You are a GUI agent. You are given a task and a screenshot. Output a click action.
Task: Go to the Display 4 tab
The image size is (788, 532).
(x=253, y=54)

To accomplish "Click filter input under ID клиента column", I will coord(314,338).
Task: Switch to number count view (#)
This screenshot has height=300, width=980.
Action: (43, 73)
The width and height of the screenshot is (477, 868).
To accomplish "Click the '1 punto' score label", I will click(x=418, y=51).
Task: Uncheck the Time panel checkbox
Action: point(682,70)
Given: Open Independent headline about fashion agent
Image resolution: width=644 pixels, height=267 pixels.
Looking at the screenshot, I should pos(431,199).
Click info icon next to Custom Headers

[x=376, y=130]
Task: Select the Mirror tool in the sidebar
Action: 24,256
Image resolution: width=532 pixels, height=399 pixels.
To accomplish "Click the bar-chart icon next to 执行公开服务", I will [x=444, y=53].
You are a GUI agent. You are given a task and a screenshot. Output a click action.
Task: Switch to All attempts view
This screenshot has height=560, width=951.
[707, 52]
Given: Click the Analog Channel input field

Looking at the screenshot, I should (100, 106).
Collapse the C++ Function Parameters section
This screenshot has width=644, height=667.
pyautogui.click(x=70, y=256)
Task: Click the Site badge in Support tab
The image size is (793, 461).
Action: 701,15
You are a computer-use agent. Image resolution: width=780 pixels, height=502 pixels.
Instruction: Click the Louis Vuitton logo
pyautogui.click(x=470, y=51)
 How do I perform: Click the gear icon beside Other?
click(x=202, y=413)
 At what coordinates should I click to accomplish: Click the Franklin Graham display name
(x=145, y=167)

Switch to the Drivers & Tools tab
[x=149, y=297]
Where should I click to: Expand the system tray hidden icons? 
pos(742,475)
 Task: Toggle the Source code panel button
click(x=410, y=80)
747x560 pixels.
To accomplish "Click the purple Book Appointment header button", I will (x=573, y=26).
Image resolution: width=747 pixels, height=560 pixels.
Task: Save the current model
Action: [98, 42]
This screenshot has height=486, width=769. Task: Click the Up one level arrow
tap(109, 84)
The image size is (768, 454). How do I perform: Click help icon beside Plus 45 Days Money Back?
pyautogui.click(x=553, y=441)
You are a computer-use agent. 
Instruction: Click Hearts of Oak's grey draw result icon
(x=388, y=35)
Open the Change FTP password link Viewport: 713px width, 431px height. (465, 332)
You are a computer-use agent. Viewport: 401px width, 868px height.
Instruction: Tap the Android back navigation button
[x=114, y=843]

+++

What the task asks: Using the entries above, output exactly the lines between the line holding "Switch to the Drivers & Tools tab" and the line holding "747x560 pixels.", end lines included, and nothing more.

Answer section:
Switch to the Drivers & Tools tab
[x=149, y=297]
Where should I click to: Expand the system tray hidden icons? 
pos(742,475)
 Task: Toggle the Source code panel button
click(x=410, y=80)
747x560 pixels.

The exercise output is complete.